Update at bottom
Update 2 at bottom
Note: This is a long and complex read. I know that. I'm looking for assistance with a project I'm working on that I know everyone will be interested in. If you wish to skip all of the reading, I have summarized everything in bullet points at the bottom.
I had hoped to keep this my little secret until I was completely done and I could unveil everything at once, but I no longer believe that I could do this project as efficiently without some other input. As an engineer, I require myself to do everything with as high efficiency as possible so I must petition the MGoBlog community for help.
As many (more likely all since you're on a site like this) of you are aware, there have been more and more threads being posted which essentially go down as so:
Poster 1: "We're going after slot-dot X and he's only 3 stars!. Argh! Doesn't RichRod understand he's not at WVU anymore and he needs to get MICHIGAN quality recruits. RichRod=Fail."
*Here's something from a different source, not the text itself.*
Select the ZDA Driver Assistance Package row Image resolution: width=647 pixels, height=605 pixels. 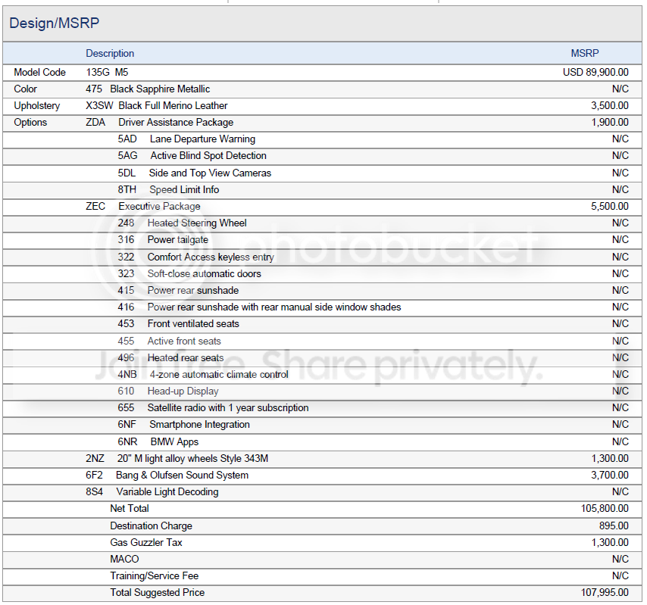tap(322, 123)
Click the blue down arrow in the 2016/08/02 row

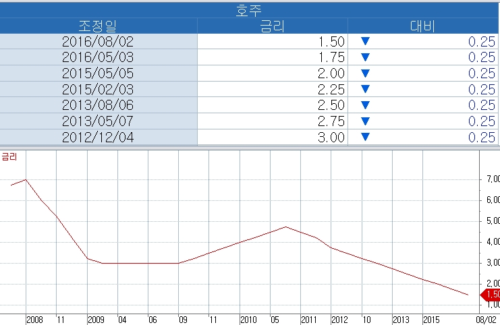coord(366,41)
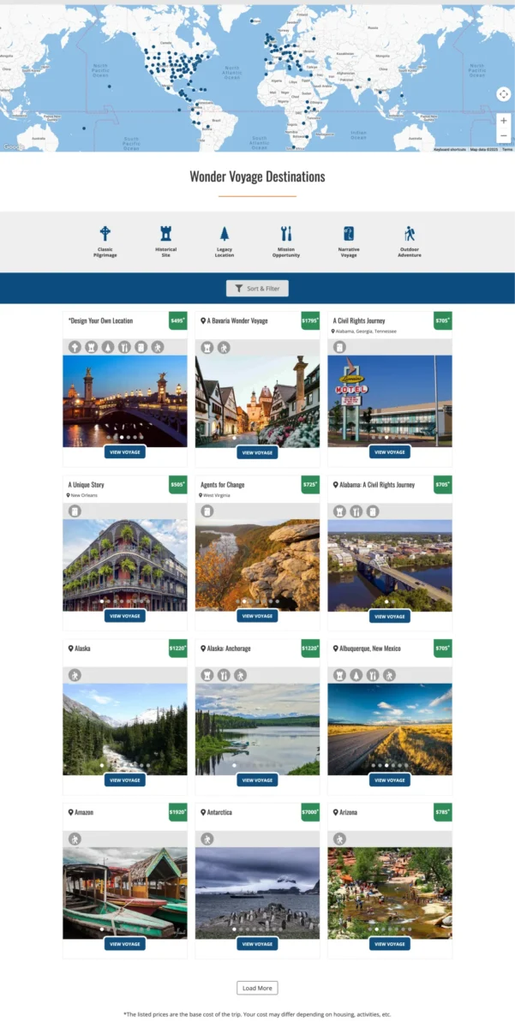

Poster 2: "Stars don't matter, obviously RichRod thinks that he's good enough and that's good enough for me."
Poster 3: "Rankings are early, they'll change, just settle down for now"
Poster 2: "He's only 3 stars but look at his offer sheet, I'd take someone that's 3 stars with offers from USC, OSU, UF, 'Bama, etc. over a 5 star with offers from us and the MAC."
Poster 1: "Stars do matter, you need talent!"
Poster 2: "Mike Hart, Braylon Edwards... nuff said"
And so on and so on.
So, I started thinking about rankings and their usefulness at predicting future college and pro success. To that end, I'm going to undertake what I believe will be the largest statistical analysis of recruiting rankings to date. But I need some help.
Let me describe what I'm planning on doing, what I've already done to accomplish that goal, and what I still need to do. Then I'll finally be able to show everyone what I need help with. You'll also be informed enough to offer criticisms, advice, and ask questions if necessary.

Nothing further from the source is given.